>> Begin STORED DATA
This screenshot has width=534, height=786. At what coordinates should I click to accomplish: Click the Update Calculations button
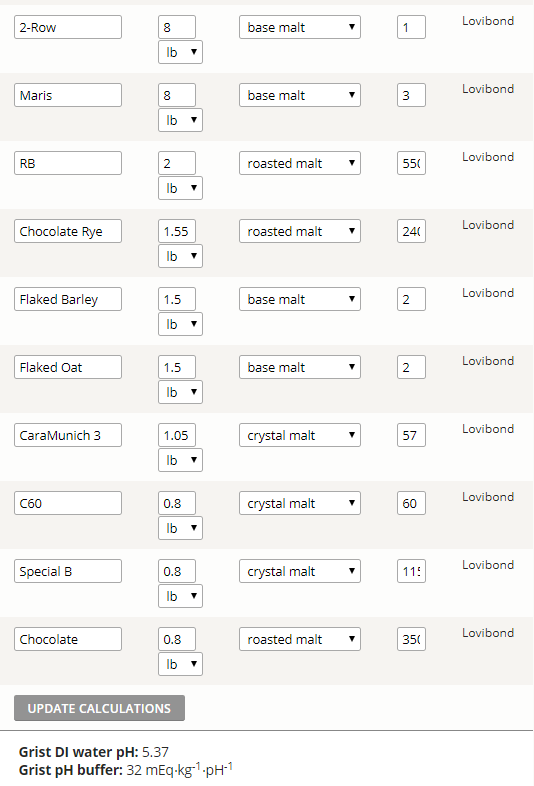pos(99,708)
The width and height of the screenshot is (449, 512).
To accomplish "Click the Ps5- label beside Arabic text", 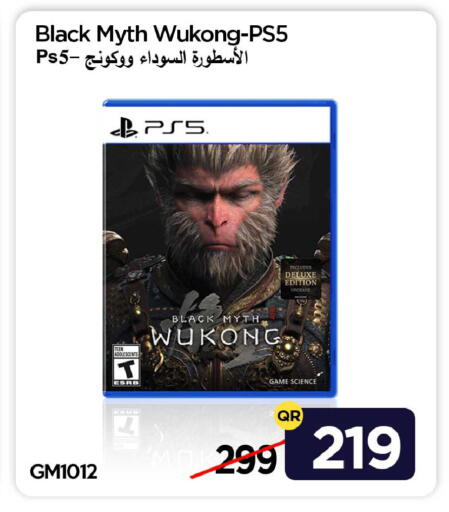I will point(57,57).
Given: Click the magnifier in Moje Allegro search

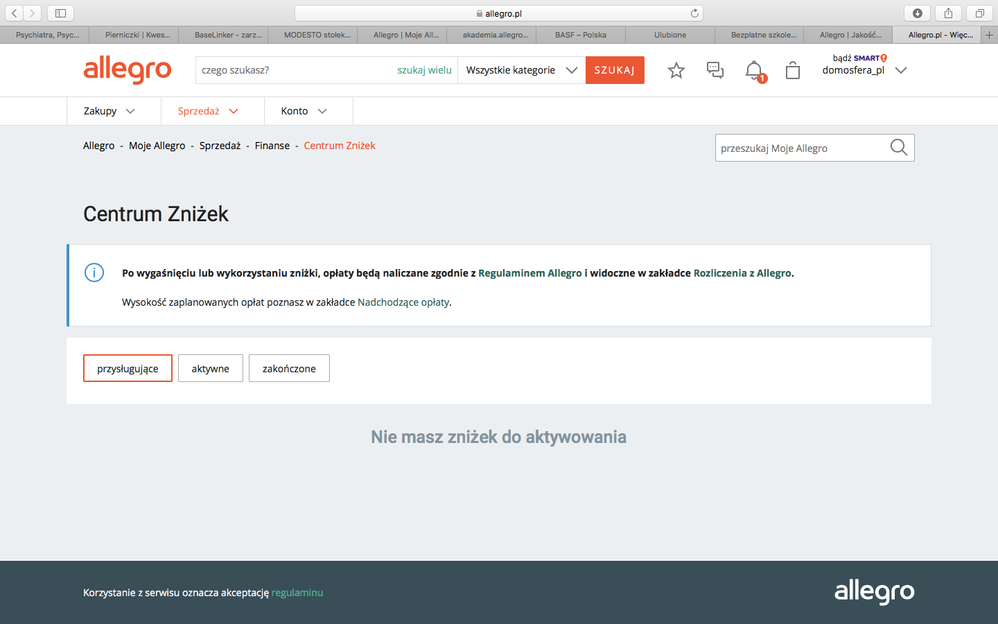Looking at the screenshot, I should pos(898,148).
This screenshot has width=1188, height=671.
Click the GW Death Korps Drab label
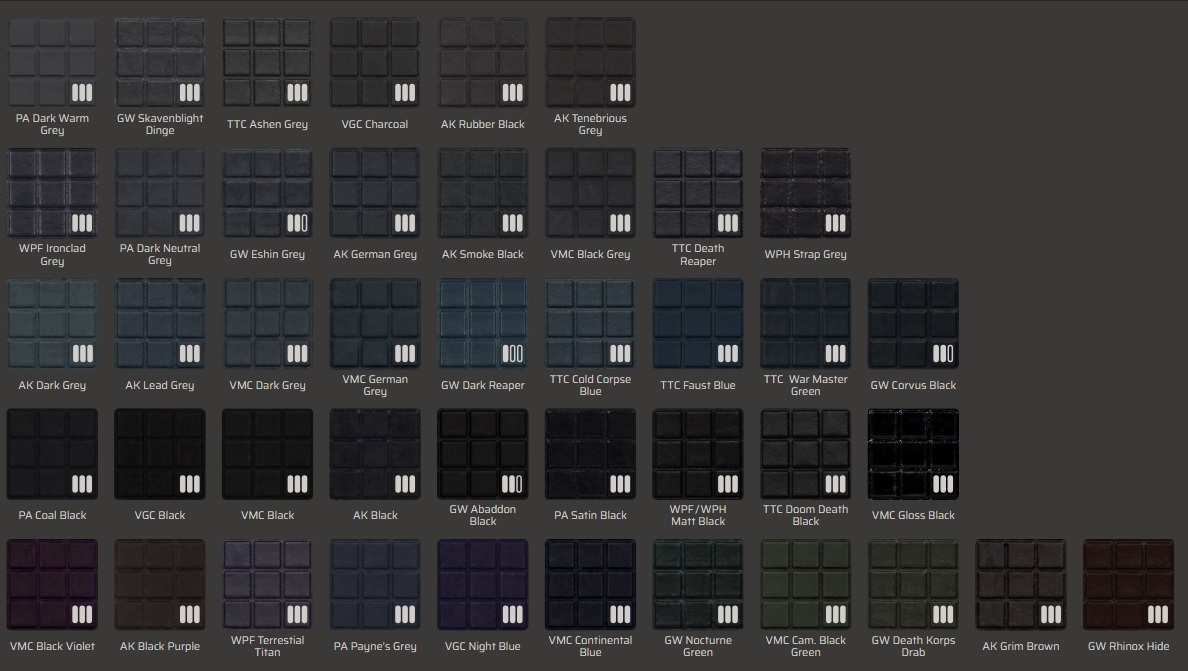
>> End STORED DATA
**GIVEN EXERCISE:**
Can you copy, word for word, everything in the listing from its first line down through the line containing "pos(99,708)", leaving the pictures out?

**ANSWER FOR THE TASK:**
This screenshot has width=534, height=786. At what coordinates should I click to accomplish: Click the Update Calculations button
pos(99,708)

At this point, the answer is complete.